That simple question has changed the way that Sarah Langer, an induction coach at the Boston Plan for Excellence, coaches novice teachers. Over the past year, Sarah and other members of the BPE induction team have been piloting ways to ground coaching of novice teachers in cognitive science as part of Dean’s for Impact Design for Practice Network. At a recent meeting, members of the pilot network unpacked how this question about student cognition might help to plug what I’m calling “the missing middle.”

Sometimes, we try to fill this missing middle by focusing on teacher actions: What is the teacher doing in the classroom? Many teacher-observation rubrics, for example, focus overwhelmingly on teacher actions: “teacher communicates lesson objectives,” “teacher provides clear explanations,” or “teacher effectively differentiates content.”

But sometimes a teacher can be doing everything right, according to the observation rubric, and the classroom is still in chaos and students still aren’t learning.

We can also try and fill the missing middle by focusing on student actions. But sometimes students can be on task and engaged in an activity, and still not be thinking about the content.

A middle-school math teacher in Boston recently told me about a lesson on fractions she had planned during her first year of teaching. She was really excited about the activity, and her students were really engaged during the lesson.

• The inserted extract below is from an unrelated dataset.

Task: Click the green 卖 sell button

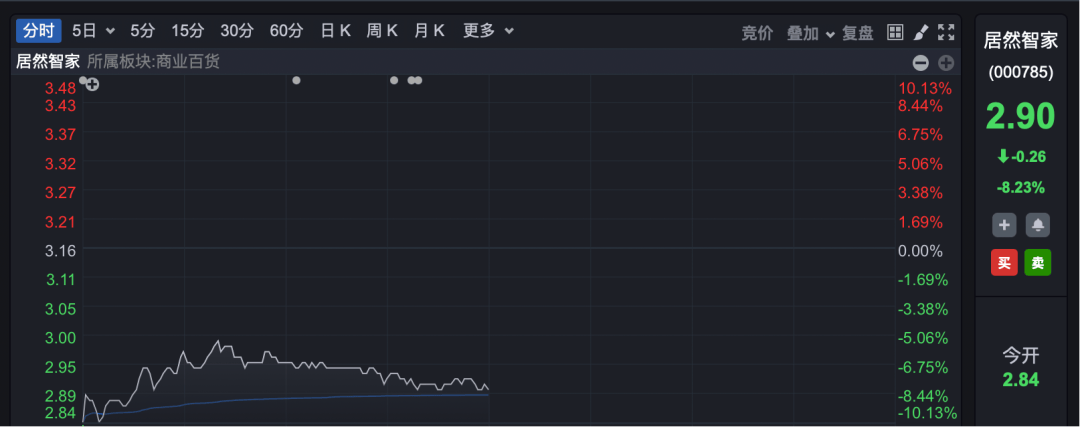Action: (1038, 262)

So she was taken aback when her coach said, “It looked like the kids did a lot of fun stuff…but the only math they were doing was subtraction.” She had been so focused on planning an engaging activity that she had forgotten to consider what she wanted students to be thinking about.

We want teachers to be aware of student cognition throughout the entirety of a lesson, not just checking at the end to see what students have (or haven’t) learned: this is the missing middle. And that’s why we think it’s important that teachers grapple with the questions we pose in The Science of Learning.

But cognitive science can seem daunting to teachers who have never been exposed to it. Mastering cognitive science is difficult; we’re asking teachers to learn a set of abstract concepts (cognitive-science principles) and then link them together into a mental model of how students learn. This requires a lot of practice and exposure to many concrete examples. And classroom environments can be chaotic, with many different things on which a teacher can choose to focus.

So how can teachers start on this journey? Asking a simple question — “What are students thinking about?” — is an unintimidating entry point that opens the door into cognitive science, helping early-career teachers shift their attention away from their own actions so they can focus on student cognition.